* **ASSIGNED TASK**: Restate each entry shown beneath this instruction, keeping its wording intact.

* **MATERIAL PROVIDED**:
"""

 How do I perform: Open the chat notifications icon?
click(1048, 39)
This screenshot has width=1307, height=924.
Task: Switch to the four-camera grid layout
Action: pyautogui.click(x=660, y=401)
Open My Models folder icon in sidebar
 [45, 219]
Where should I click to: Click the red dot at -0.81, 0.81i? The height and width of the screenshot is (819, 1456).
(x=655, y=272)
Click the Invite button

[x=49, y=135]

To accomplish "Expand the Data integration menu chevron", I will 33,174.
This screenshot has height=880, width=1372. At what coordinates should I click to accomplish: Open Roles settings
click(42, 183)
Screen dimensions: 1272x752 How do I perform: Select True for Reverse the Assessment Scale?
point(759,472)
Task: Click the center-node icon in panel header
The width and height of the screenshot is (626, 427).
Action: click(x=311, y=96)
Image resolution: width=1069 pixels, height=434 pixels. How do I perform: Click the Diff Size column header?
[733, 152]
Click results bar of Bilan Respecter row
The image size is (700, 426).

"""

* **ANSWER**:
 How do I perform: Open the chat notifications icon?
click(1048, 39)
This screenshot has width=1307, height=924.
Task: Switch to the four-camera grid layout
Action: pyautogui.click(x=660, y=401)
Open My Models folder icon in sidebar
 [45, 219]
Where should I click to: Click the red dot at -0.81, 0.81i? The height and width of the screenshot is (819, 1456).
(x=655, y=272)
Click the Invite button

[x=49, y=135]

To accomplish "Expand the Data integration menu chevron", I will 33,174.
This screenshot has height=880, width=1372. At what coordinates should I click to accomplish: Open Roles settings
click(42, 183)
Screen dimensions: 1272x752 How do I perform: Select True for Reverse the Assessment Scale?
point(759,472)
Task: Click the center-node icon in panel header
The width and height of the screenshot is (626, 427).
Action: click(x=311, y=96)
Image resolution: width=1069 pixels, height=434 pixels. How do I perform: Click the Diff Size column header?
[733, 152]
Click results bar of Bilan Respecter row
The image size is (700, 426).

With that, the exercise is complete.